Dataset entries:
· · ·

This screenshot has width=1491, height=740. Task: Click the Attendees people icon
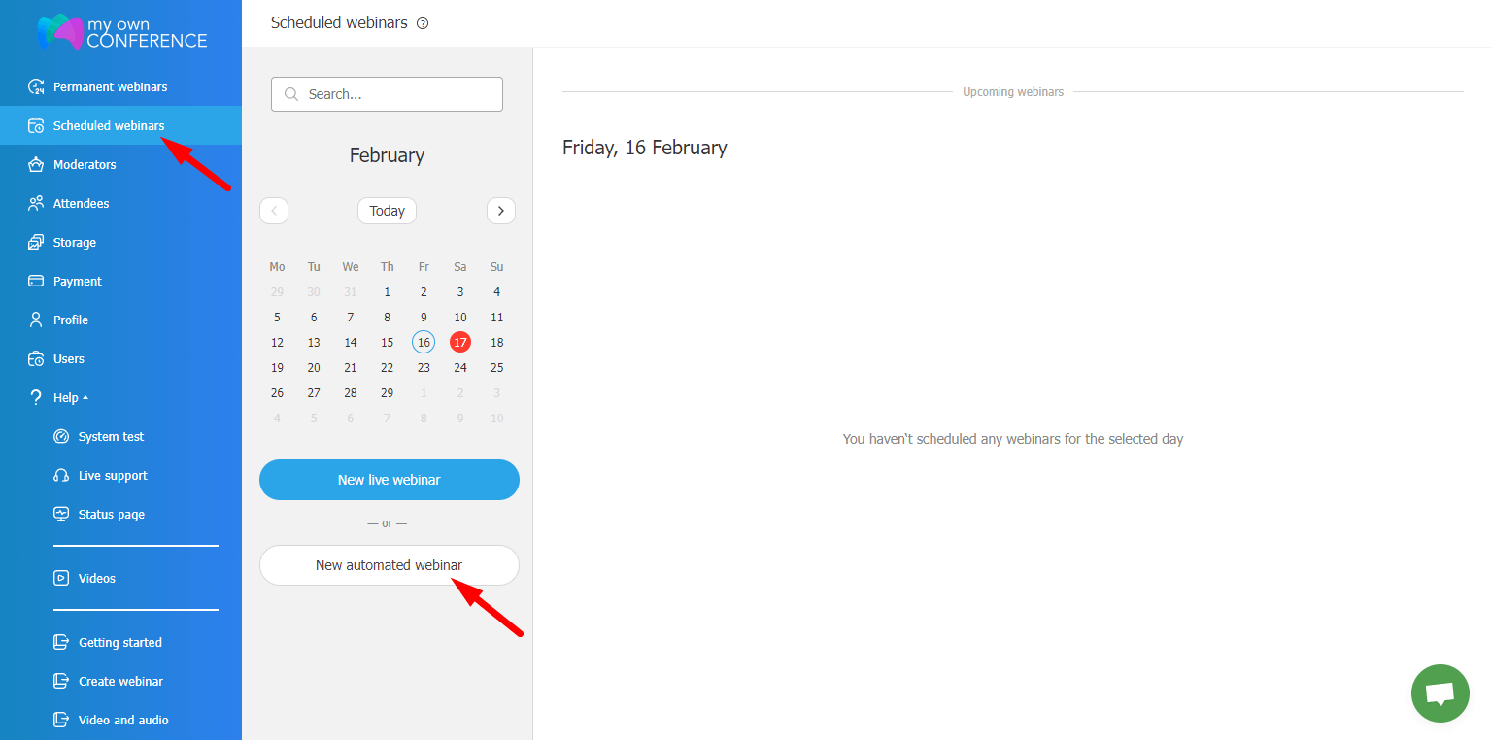36,204
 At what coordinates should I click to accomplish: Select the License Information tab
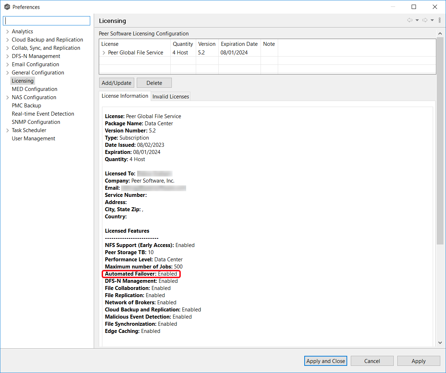125,96
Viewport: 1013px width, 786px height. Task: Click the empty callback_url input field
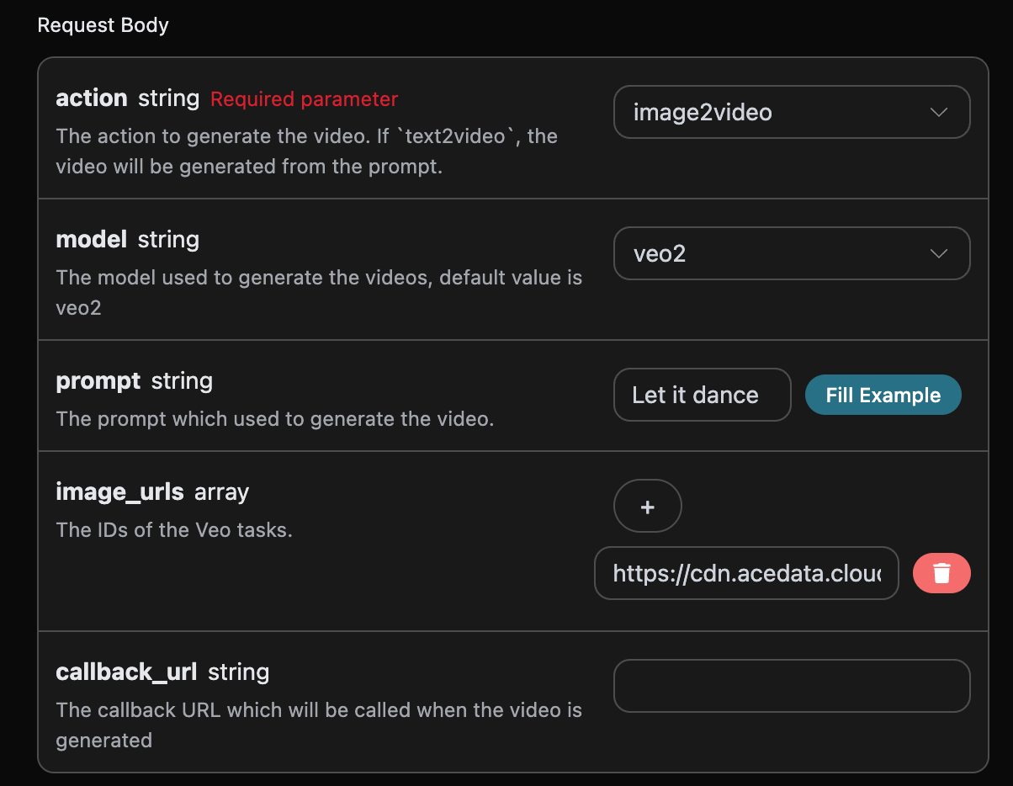791,686
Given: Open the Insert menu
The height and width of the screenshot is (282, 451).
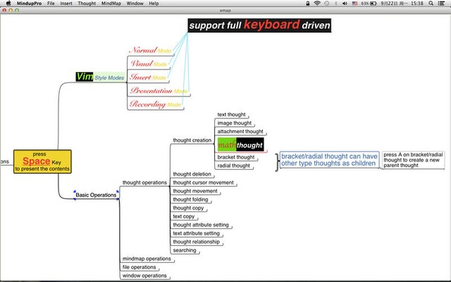Looking at the screenshot, I should point(66,4).
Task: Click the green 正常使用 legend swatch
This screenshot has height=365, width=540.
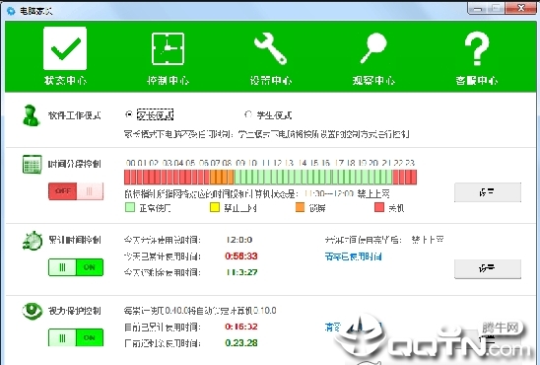Action: [x=130, y=207]
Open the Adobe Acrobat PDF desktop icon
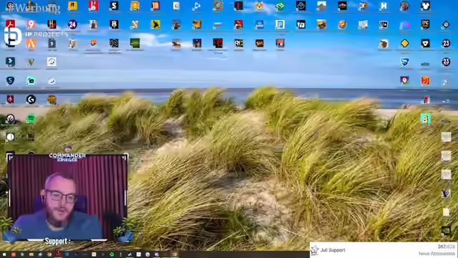The image size is (458, 258). (10, 24)
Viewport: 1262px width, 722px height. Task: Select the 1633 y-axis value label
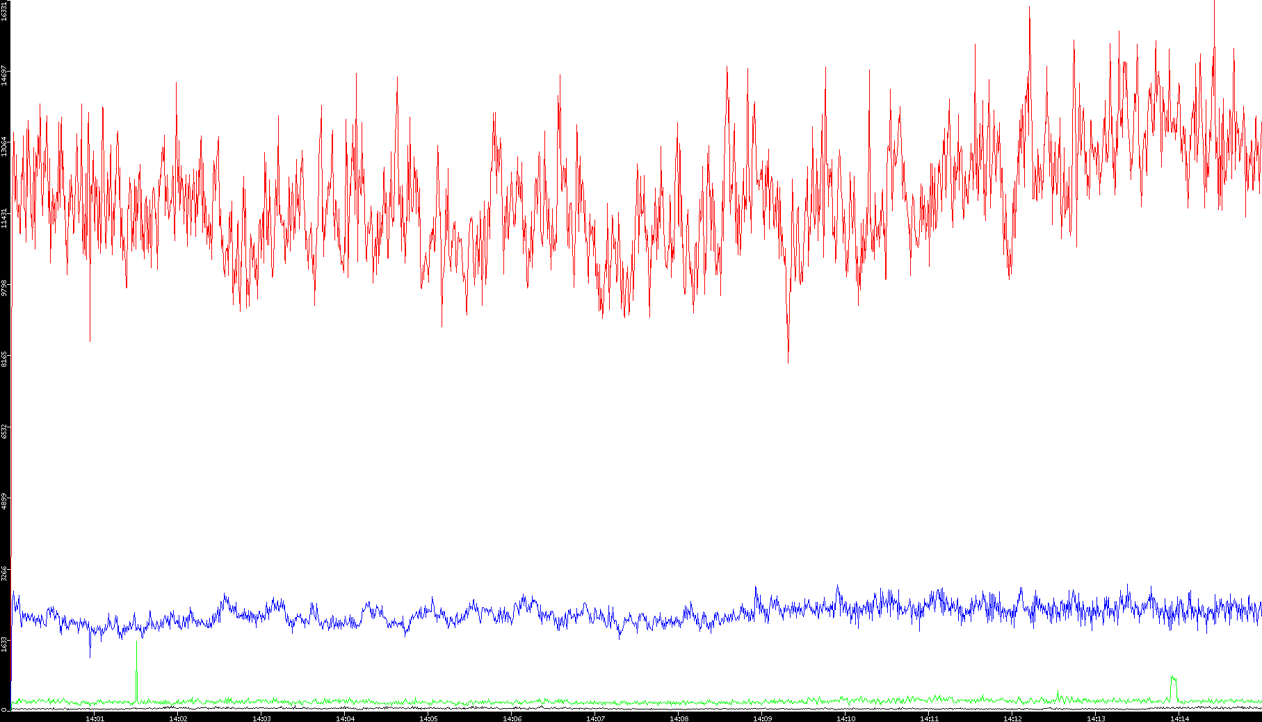pos(5,643)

· · ·

TO DO
Before copying, set the pictures aside; then reproduce each entry above exactly.

REPLY TO THE TASK
This screenshot has width=1491, height=740. Task: Click the Attendees people icon
36,204
 At what coordinates should I click to accomplish: Select the License Information tab
125,96
Viewport: 1013px width, 786px height. Task: Click the empty callback_url input field
791,686
Given: Open the Insert menu
The height and width of the screenshot is (282, 451).
Looking at the screenshot, I should point(66,4).
Task: Click the green 正常使用 legend swatch
This screenshot has height=365, width=540.
Action: [x=130, y=207]
Open the Adobe Acrobat PDF desktop icon
The image size is (458, 258). (10, 24)
Viewport: 1262px width, 722px height. Task: Select the 1633 y-axis value label
pos(5,643)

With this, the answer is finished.